Ahora bien, hablamos en condicional porque no todo está tan claro. Un estudio reciente, nos ha demostrado algo que los expertos llevan casi un siglo intuyendo. Los entornos sociales son quienes nos moldean, quienes ponen las condiciones para que podamos alcanzar o no todo nuestro potencial cognitivo. La herencia genética, por su parte, solo nos determinaría en un 40%.

Los neurólogos suelen comentar a menudo lo siguiente: sobreestimamos la idea de la alta inteligencia. Cuando se lleva a cabo una cirugía cerebral no hay un área en concreto que la distinga. No hay una estructura especializada en hacernos más brillantes que el resto. En realidad, se trata de un sinfín de procesos actuando en armonía, un mundo sináptico hiperconectado que conforma un cerebro más despierto, más sensible, más eficaz que el de la media.

La alta inteligencia puede depender de nuestros genes, pero se le añaden a su vez un gran número de factores:

  • Un apego seguro con la madre donde exista un intercambio emocional constante.
  • Una crianza positiva.
  • Una nutrición adecuada.
  • Asistencia a la escuela y la oportunidad de disfrutar de una educación con buenos recursos.
  • Un entorno social favorecedor y estimulante (buena familia, profesores preparados, una comunidad adecuada y segura…)

¿Qué pasa si mi herencia genética se asocia a una alta inteligencia pero no he tenido una infancia propicia para desarrollarla? ¿Qué ocurre si mi entorno no ha sido favorecedor y mi rendimiento académico ha sido bajo? ¿Significa esto que nunca podré mejorar mi coeficiente intelectual? El padre de la psicología social moderna, Kurt Lewin, nos aportó un término que asentó las bases de muchas teorías y estudios posteriores: la teoría del campo o el poder del contexto. En esencia, lo que nos demostró Lewin es que el ser humano es resultado de la interacción de todas sus experiencias, las pasadas y sobre todo las presentes. Somos, nuestras actitudes, lo que elegimos hacer con todo lo vivido.

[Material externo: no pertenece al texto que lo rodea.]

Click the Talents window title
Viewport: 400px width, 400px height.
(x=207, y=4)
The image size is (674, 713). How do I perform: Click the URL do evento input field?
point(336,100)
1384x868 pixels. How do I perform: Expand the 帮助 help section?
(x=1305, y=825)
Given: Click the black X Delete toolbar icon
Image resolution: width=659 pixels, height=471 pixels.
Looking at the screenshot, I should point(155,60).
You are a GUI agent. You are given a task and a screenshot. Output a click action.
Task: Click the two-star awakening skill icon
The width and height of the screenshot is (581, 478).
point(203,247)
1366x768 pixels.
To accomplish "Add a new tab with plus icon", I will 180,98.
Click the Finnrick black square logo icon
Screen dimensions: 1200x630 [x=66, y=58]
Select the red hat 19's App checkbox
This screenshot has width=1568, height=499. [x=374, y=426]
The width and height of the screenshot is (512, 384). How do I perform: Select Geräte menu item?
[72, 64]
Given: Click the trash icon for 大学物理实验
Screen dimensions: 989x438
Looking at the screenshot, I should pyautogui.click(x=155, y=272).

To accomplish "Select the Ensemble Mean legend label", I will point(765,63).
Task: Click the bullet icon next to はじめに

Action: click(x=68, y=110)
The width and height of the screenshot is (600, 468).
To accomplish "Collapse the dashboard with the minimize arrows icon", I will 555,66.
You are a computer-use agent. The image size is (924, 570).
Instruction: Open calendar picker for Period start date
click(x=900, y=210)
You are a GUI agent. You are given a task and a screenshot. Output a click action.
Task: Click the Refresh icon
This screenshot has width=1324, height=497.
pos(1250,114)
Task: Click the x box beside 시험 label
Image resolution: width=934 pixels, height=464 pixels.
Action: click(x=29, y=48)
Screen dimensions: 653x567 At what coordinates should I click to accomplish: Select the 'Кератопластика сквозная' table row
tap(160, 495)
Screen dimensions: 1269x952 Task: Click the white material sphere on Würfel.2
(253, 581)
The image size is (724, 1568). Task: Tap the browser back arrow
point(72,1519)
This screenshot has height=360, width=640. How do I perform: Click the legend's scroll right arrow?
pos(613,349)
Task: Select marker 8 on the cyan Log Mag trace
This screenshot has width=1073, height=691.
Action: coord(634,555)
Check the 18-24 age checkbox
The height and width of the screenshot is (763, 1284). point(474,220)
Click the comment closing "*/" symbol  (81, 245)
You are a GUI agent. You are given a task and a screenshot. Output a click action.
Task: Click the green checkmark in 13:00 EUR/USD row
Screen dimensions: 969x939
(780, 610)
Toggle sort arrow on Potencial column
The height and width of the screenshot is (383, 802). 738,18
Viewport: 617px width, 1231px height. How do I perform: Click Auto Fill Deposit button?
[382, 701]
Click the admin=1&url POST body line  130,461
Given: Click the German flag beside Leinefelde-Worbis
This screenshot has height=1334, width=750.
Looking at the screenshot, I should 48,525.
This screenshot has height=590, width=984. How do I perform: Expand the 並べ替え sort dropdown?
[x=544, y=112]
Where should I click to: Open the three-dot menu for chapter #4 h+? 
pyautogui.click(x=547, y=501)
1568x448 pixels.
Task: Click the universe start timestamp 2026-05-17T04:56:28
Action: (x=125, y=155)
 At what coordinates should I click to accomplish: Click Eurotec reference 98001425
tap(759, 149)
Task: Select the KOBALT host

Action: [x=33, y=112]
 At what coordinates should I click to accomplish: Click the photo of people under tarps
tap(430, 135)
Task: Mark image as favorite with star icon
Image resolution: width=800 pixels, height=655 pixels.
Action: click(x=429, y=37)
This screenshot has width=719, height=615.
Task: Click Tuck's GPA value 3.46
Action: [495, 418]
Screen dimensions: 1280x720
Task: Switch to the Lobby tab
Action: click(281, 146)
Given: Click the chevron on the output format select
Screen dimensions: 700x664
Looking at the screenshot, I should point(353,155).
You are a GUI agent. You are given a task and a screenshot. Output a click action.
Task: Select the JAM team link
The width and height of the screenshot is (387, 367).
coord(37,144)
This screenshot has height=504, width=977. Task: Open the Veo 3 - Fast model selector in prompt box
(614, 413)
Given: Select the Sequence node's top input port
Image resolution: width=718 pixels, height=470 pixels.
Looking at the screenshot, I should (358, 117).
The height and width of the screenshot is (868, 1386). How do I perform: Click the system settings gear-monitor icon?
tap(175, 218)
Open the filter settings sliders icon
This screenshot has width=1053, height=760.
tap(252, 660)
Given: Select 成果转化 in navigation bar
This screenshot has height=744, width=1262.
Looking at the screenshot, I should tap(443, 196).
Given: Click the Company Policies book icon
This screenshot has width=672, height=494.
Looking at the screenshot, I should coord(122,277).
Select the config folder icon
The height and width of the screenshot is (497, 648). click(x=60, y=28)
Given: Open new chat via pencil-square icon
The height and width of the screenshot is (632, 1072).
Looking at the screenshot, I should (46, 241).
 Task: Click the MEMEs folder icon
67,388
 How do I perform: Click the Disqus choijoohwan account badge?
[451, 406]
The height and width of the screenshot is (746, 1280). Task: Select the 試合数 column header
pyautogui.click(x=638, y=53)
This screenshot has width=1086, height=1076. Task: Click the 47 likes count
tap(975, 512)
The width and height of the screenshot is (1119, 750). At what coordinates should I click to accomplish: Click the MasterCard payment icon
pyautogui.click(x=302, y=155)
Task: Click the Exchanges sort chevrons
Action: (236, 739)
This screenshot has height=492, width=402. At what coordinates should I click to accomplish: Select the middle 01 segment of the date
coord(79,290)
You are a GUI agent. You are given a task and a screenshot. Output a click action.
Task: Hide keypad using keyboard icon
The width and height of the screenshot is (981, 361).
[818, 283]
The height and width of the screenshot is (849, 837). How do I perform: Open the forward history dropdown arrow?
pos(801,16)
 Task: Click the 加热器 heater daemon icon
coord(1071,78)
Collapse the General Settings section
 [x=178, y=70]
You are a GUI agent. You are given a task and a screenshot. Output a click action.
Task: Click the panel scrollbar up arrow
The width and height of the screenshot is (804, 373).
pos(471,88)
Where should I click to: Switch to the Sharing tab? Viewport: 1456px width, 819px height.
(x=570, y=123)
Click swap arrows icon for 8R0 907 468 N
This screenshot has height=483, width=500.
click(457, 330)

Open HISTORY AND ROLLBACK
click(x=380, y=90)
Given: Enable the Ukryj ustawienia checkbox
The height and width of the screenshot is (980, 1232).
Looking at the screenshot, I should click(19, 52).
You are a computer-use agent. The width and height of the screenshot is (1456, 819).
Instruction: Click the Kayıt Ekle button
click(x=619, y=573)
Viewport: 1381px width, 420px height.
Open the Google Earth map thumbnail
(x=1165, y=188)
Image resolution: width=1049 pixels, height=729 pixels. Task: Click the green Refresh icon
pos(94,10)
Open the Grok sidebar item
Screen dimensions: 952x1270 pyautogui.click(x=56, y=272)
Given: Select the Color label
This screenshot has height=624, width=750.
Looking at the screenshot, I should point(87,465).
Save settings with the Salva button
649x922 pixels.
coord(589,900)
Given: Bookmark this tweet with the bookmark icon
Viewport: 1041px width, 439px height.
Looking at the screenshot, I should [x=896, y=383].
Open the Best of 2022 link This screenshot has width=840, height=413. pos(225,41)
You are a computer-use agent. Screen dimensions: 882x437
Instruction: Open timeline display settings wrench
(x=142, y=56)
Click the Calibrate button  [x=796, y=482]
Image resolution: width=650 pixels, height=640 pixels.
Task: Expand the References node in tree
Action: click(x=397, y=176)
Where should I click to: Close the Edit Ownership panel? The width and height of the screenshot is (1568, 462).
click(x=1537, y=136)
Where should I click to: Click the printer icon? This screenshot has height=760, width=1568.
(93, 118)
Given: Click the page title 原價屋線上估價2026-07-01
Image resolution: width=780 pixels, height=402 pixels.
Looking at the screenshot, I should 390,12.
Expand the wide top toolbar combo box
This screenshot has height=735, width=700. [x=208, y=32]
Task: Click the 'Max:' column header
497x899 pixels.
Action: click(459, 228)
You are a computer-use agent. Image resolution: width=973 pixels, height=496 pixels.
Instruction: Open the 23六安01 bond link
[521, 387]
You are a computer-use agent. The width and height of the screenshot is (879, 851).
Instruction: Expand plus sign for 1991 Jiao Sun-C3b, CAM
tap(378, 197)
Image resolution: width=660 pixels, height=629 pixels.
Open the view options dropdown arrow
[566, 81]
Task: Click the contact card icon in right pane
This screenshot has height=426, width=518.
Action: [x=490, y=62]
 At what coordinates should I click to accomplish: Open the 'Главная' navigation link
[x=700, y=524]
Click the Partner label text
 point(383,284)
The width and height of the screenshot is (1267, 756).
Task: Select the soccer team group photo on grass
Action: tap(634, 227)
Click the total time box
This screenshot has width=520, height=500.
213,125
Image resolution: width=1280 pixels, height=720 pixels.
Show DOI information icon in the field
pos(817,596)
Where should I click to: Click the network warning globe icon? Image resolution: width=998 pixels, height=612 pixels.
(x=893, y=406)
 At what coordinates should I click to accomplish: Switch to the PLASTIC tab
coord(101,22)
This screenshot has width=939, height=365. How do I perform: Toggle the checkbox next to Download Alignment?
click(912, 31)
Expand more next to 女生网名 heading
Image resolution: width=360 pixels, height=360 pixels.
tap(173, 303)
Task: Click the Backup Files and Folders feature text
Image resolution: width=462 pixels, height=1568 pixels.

Así, algo que pudo verse estudiando la trayectoria de gemelos separados al nacer y criados en diferentes contextos, es que un ambiente desfavorable, con escasos recursos económicos, influye de manera notable en el desarrollo de la inteligencia. Sin embargo, nuestro potencial no queda completamente mermado o apagado por estas condiciones estériles. No si la persona tiene la oportunidad en un momento dado de enfrentarse o de construir un entorno que le permita recuperar el «territorio perdido». Lewin descubrió que cuando el gemelo criado en un entorno desfavorable se distanciaba de los dictados de sus padres adoptivos, era libre para dejar que sus genotipos se expresaran. Sus capacidades cognitivas mejoraron al encontrar una motivación, un objetivo acorde a sus intereses y un entorno que facilitara sus metas. El cerebro, al fin y al cabo, no es una entidad fija y estable. La plasticidad, nuestra curiosidad y nuestra voluntad son capaces de producir auténticos milagros.